The original Audimax/Volumax combination had no phase rotator. I
worked
at an AM station that used them, and the chief engineer had installed a
phase reverse switch on the announcer mike and auditioned each
announcer
to tell them which position to use. (Apparently they had used figure-8
mikes a year or so before I got there, and the announcers just used the
front or back of the mikes).

A lot of stations using the Audimax/Volumax would also have a phase
rotator in the chain, though. CRL made a popular one, and so did
Garron.
Some folks made some boards that dropped inside the Volumax for it too,
but I never used any of those. I went to the Optimod as soon as I
could,
and it has a great phase rotator.

The phase rotator is a hell of a great gadget, it gives you a lot of
loudness
without any perceived distortion. Mind you, for communications
applications
it's no more effective just than aggressive clipping, but there are
folks
who don't want aggressive clipping.
--scott
--
"C'est un Nagra. C'est suisse, et tres, tres precis."
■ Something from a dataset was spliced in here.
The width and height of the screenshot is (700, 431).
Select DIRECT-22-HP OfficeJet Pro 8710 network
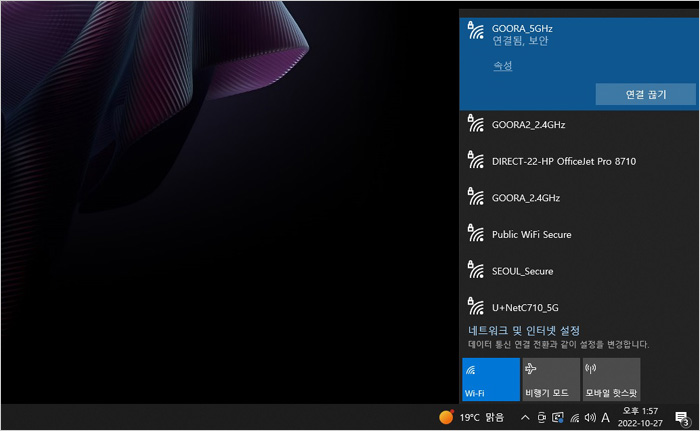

Thanks for the corrections, Scott.

Aggressive clipping creates a ton of distortion unless the voice signal
is split into several bands, each processed and filtered, and then
combined. The phase rotator theoretically produces no amplitude
distortion, and due to the way the human ear works, the shifting of the
phases is not heard. I read once that the cochlea and its nerves
perform physiologically something akin to a mathematician performing a
Fourier analysis. I find it amazing that we process sound, for the most
part, on the amplitude versus frequency information, and ignore the phase
versus frequency information.

With modern operational amplifiers, it is fairly simple to produce a good
phase rotator using cascaded all-pass networks. I would hate to have to
manufacture the original SymmetraPeak with its inductor-capacitor network
lattices.

Well, we are pretty far from the original subject, but I have enjoyed the
discussion. However I do have a Boatanchor question.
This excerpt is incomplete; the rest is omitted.